Squid (software)

Last updated

Squid
Developer(s) Duane Wessels, Henrik Nordström, Amos Jeffries, Alex Rousskov, Francesco Chemolli, Robert Collins, Guido Serassio and volunteers [2]
Initial releaseJuly 1996;27 years ago (1996-07)
Stable release
6.7 [3]   OOjs UI icon edit-ltr-progressive.svg / 4 February 2024
Repository github.com/squid-cache/squid
Written in C++ [4]
Operating system BSD, Linux, Unix, Windows [5]
Type Proxy server
License GPL 2.0 or later [6]
Website www.squid-cache.org
The LAMP stack with Squid as web cache. LAMP software bundle.svg
The LAMP stack with Squid as web cache.

Squid is a caching and forwarding HTTP web proxy. It has a wide variety of uses, including speeding up a web server by caching repeated requests, caching World Wide Web (WWW), Domain Name System (DNS), and other network lookups for a group of people sharing network resources, and aiding security by filtering traffic. Although used for mainly HTTP and File Transfer Protocol (FTP), Squid includes limited support for several other protocols including Internet Gopher, Secure Sockets Layer (SSL), [7] Transport Layer Security (TLS), and Hypertext Transfer Protocol Secure (HTTPS). Squid does not support the SOCKS protocol, unlike Privoxy, with which Squid can be used in order to provide SOCKS support.

Contents

Squid was originally designed to run as a daemon on Unix-like systems. A Windows port was maintained up to version 2.7. New versions available on Windows use the Cygwin environment. [8] [9] Squid is free software released under the GNU General Public License.

History

Squid was originally developed as the Harvest object cache, [7] part of the Harvest project at the University of Colorado Boulder. [10] [11] Further work on the program was completed at the University of California, San Diego and funded via two grants from the National Science Foundation. [12] Duane Wessels forked the "last pre-commercial version of Harvest" and renamed it to Squid to avoid confusion with the commercial fork called Cached 2.0, which became NetCache. [13] [14] Squid version 1.0.0 was released in July 1996. [13] SquidNT, a port of the Squid proxy server was merged into the main Squid project in September 2006. [15]

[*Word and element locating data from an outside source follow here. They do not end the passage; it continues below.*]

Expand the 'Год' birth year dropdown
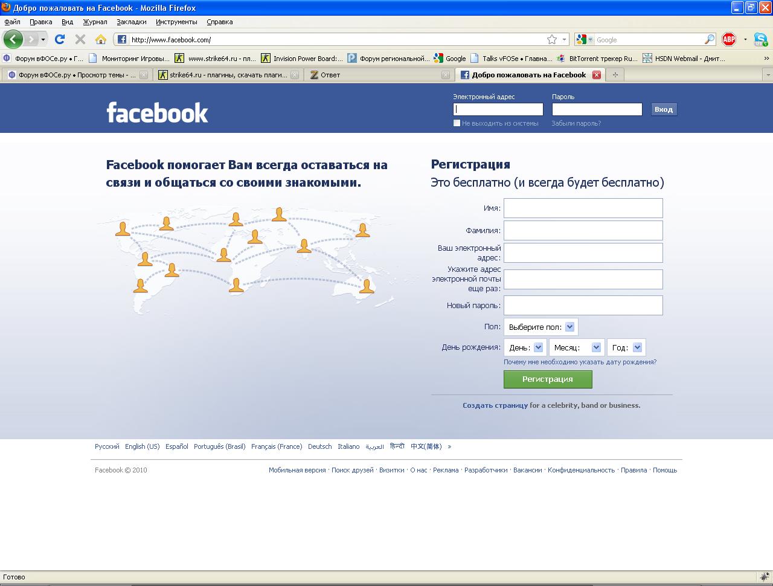Screen dimensions: 773x586 point(626,347)

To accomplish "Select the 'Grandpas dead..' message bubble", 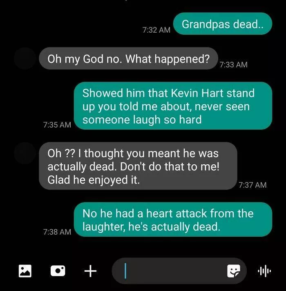I will 223,24.
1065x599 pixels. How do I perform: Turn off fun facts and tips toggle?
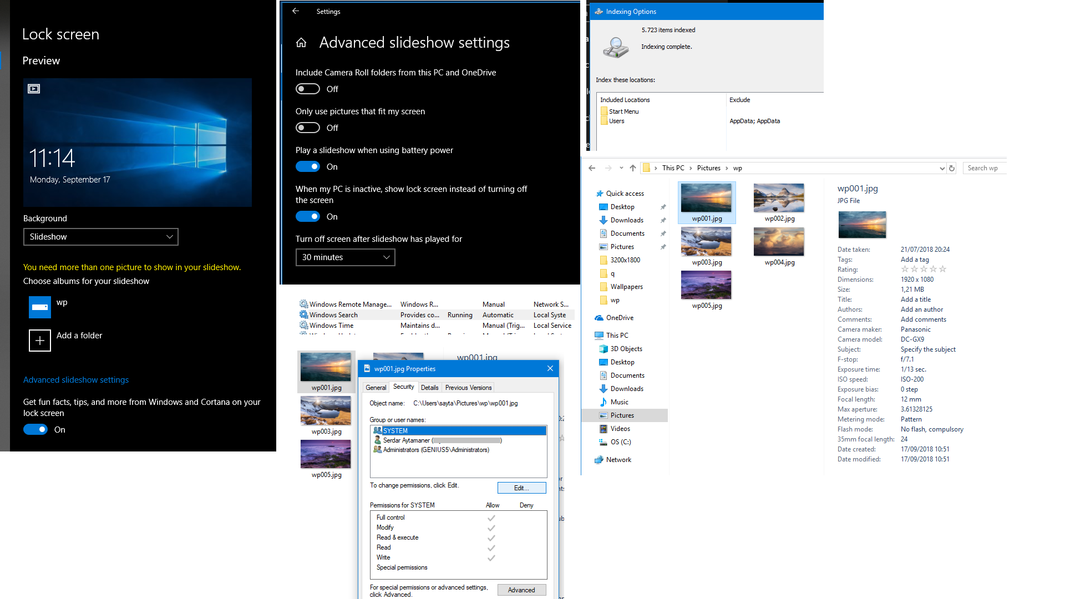click(x=36, y=430)
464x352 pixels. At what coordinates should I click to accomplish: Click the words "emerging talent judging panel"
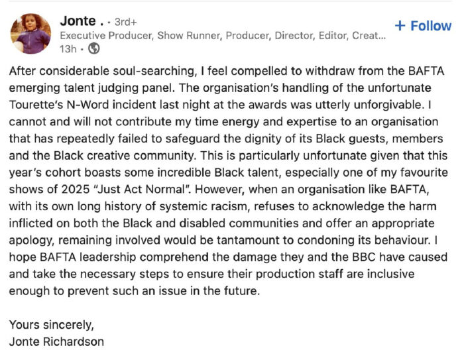90,88
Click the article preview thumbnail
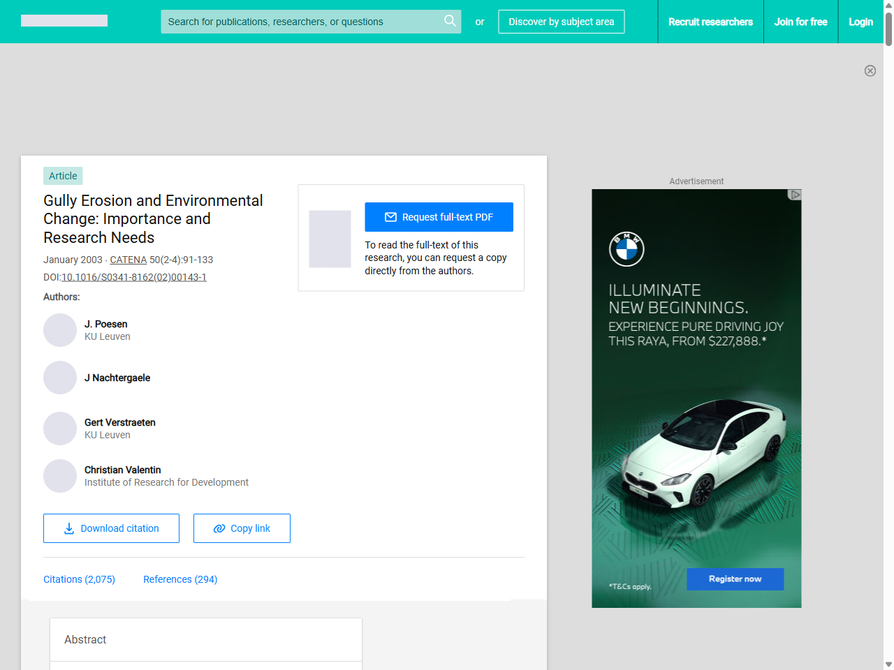Viewport: 894px width, 670px height. [x=330, y=239]

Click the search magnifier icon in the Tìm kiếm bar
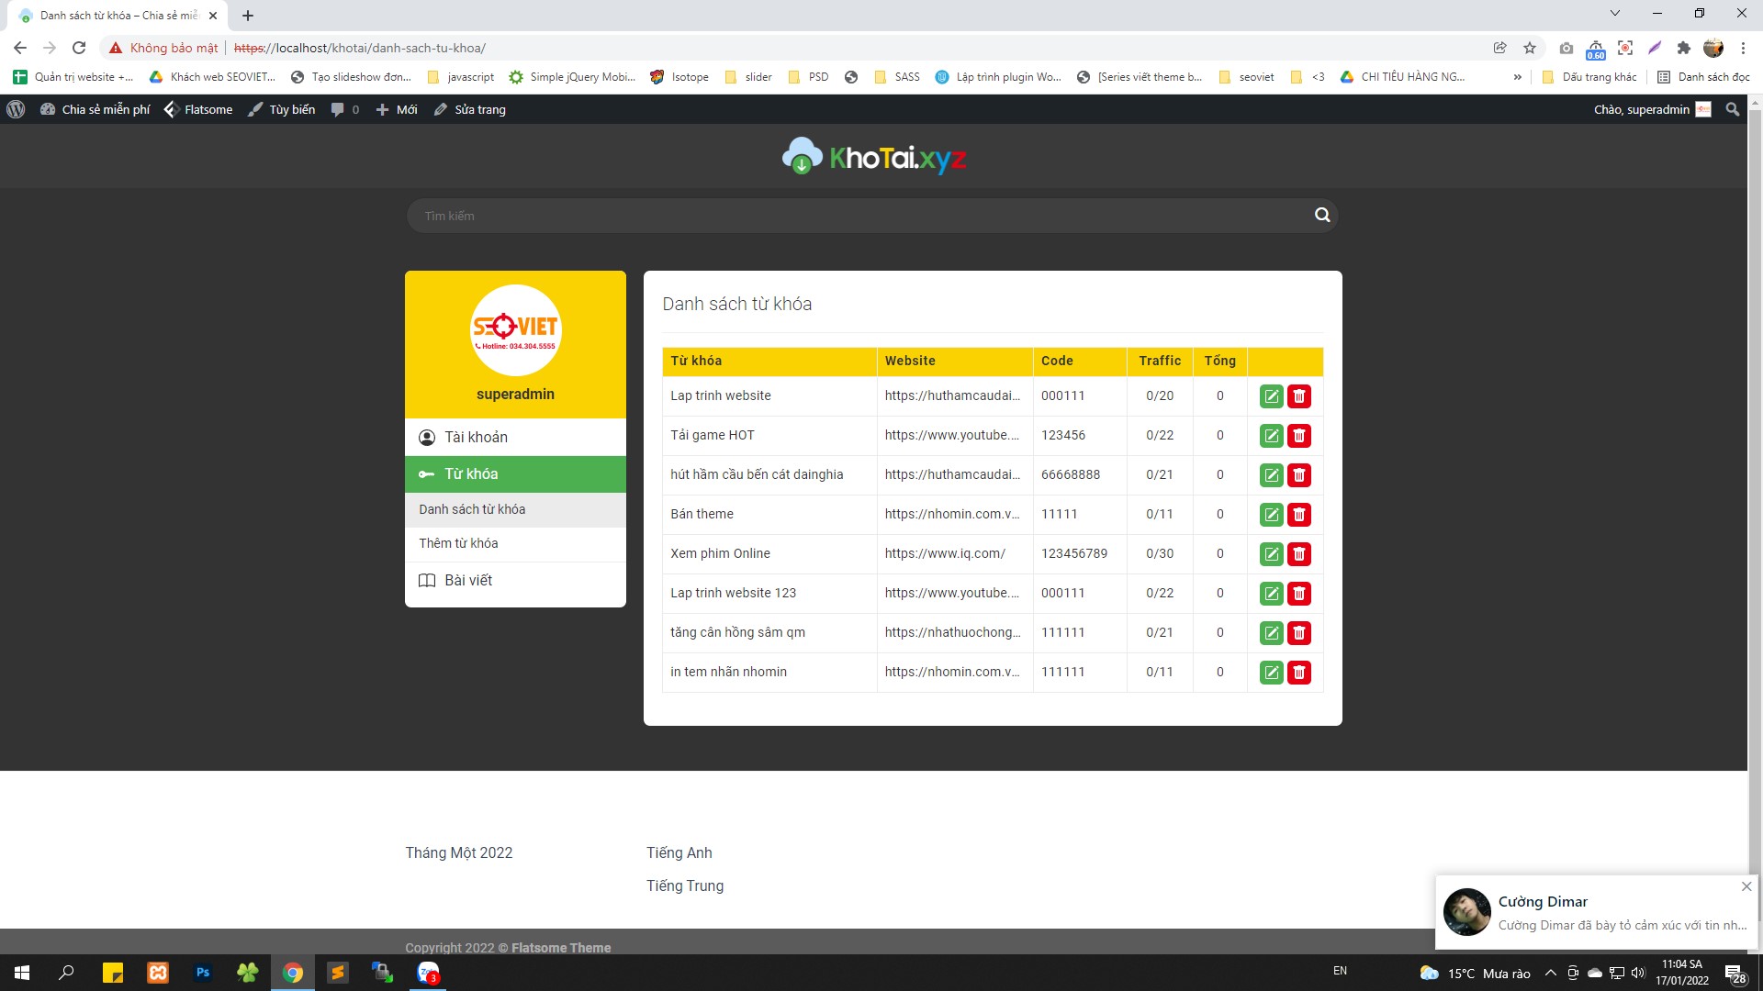click(1322, 215)
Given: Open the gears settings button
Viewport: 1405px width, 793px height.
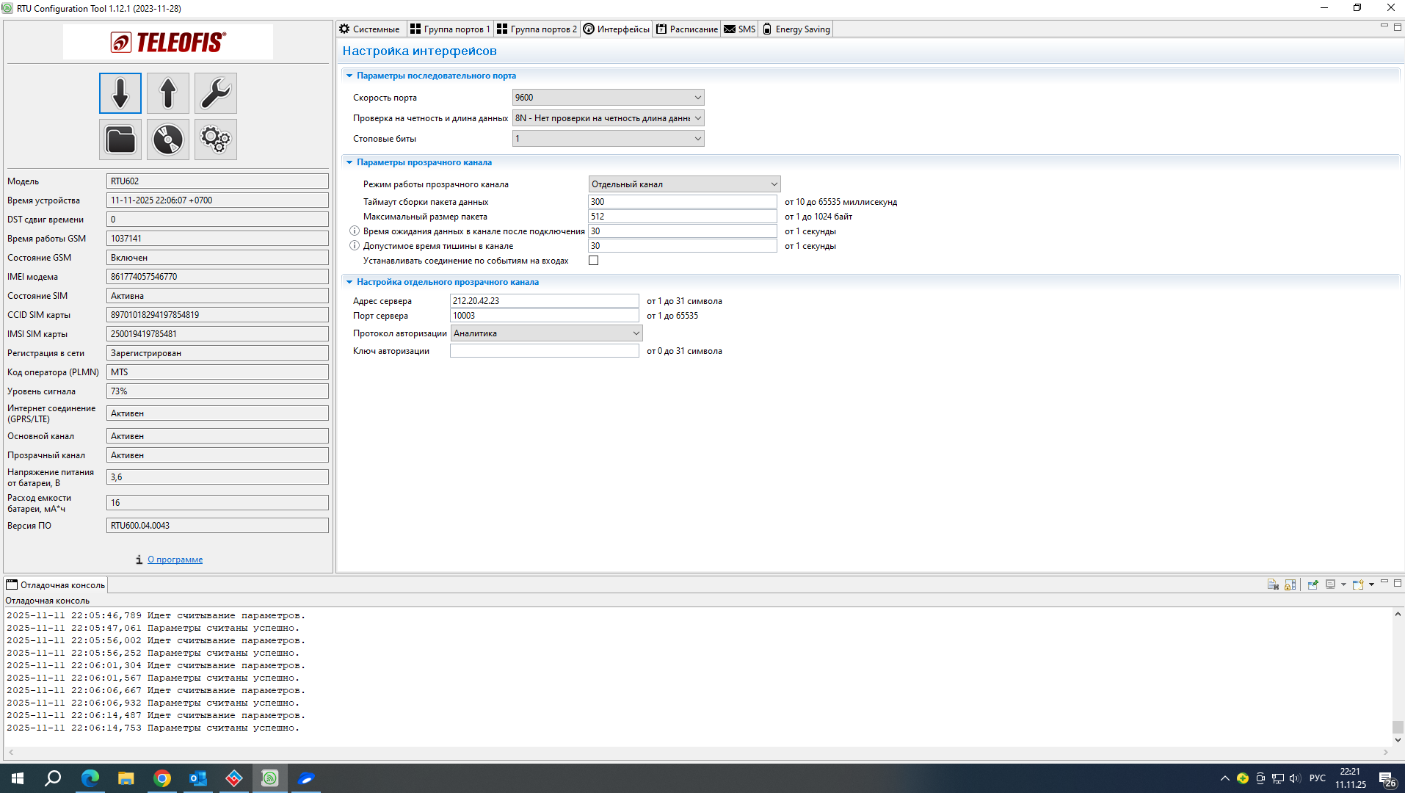Looking at the screenshot, I should (216, 140).
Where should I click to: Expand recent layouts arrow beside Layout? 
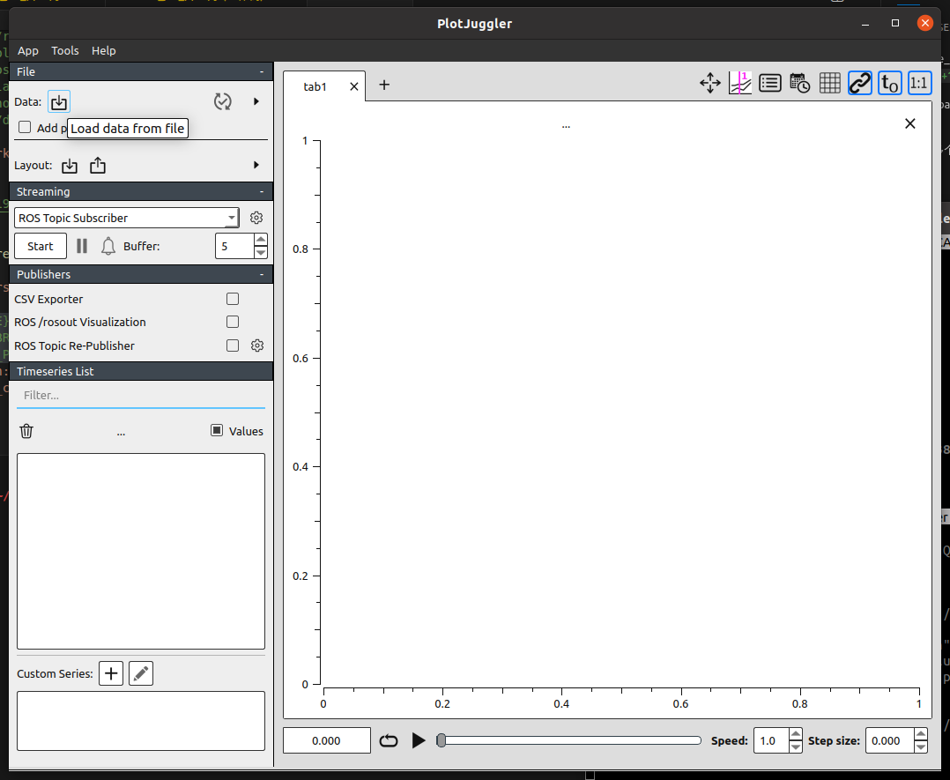click(256, 165)
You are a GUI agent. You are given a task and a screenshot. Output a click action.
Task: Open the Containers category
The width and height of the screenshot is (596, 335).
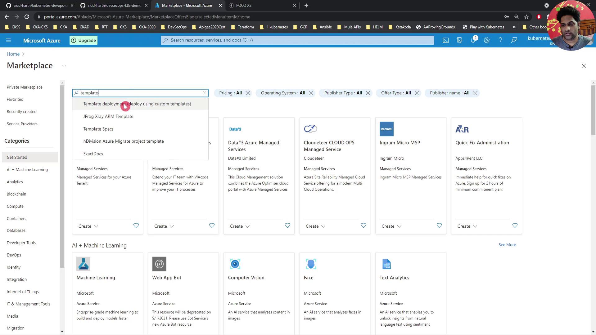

Squid is now developed almost exclusively through volunteer efforts.

In October 2023, it was revealed that Squid continued to suffer from 35 security vulnerabilities which had not been fixed for two and a half years after their initial reporting. [16]

Basic functionality

After a Squid proxy server is installed, web browsers can be configured to use it as a proxy HTTP server, allowing Squid to retain copies of the documents returned, which, on repeated requests for the same documents, can reduce access time as well as bandwidth consumption. This is often useful for Internet service providers to increase speed to their customers, and LANs that share an Internet connection. Because the caching servers are controlled by the web service operator, caching proxies do not anonymize the user and should not be confused with anonymizing proxies.

A client program (e.g. browser) either has to specify explicitly the proxy server it wants to use (typical for ISP customers), or it could be using a proxy without any extra configuration: "transparent caching", in which case all outgoing HTTP requests are intercepted by Squid and all responses are cached. The latter is typically a corporate set-up (all clients are on the same LAN) and often introduces the privacy concerns mentioned above.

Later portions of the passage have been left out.